La chiesa nuova, in stile neoromanico, su progetto dell'arch. Domenico Rupolo, venne iniziata nel 1909 e venne completata nelle strutture murarie nel '23 (c'era stata un'interruzione dei lavori durante la guerra 1915-18): misura m. 34,50 di lunghezza e m. 12 di larghezza, l'altezza fino alle capriate è di m. 11 e fino alla cupola di m. 15. Decorata dal prof. Donadon, dotata di organo, dell'altar maggiore (consacrato dal vescovo D'Alessi l'11 luglio '48), delle balaustre e del pavimento del coro marmorei, dono del roraiese Anselmo Caccia, il 16 luglio 1949 la chiesa veniva solennemente consacrata dal vescovo di Feltre e Belluno, Gioacchino Muccin, già arciprete di S. Marco di Pordenone, alla vigilia di raggiungere la sua sede episcopale.

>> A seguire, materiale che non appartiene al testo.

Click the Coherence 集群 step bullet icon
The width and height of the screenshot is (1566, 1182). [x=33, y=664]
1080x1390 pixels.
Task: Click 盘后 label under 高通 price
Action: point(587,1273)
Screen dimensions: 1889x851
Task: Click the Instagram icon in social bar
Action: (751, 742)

Nell'ambito della parrocchia esiste la chiesetta di S. Bernardino da Siena, che secondo la leggenda sarebbe quattrocentesca, ma che ha tratti squisitamente barocchi.

All'interno ci sono affreschi di buona scuola; aveva pure una pala di notevole valore, ma è stata alienata e sostituita da quella attuale. In parrocchia vi sono pure i sacelli dell'Addolorata, di S. Floriano quello di S. Rita eretto in memoria dei caduti in guerra. In Roraigrande ebbe i natali Girolamo Rorario (1475-1557), sacerdote, giureconsulto, cultore di studi filosofici, diplomatico pontificio, protonotario apostolico, nunzio di papa Leone X in Germania ai tempi di Martin Lutero, nunzio apostolico presso la dieta di Norimberga, podestà di Pordenone dal 1545 al 1547.

Era amico del vescovo e nunzio Pier Paolo Vergerio, fattosi luterano e morto apostata e perciò anch'egli, come altri della sua famiglia e della famiglia Mantica, sospetto di eresia.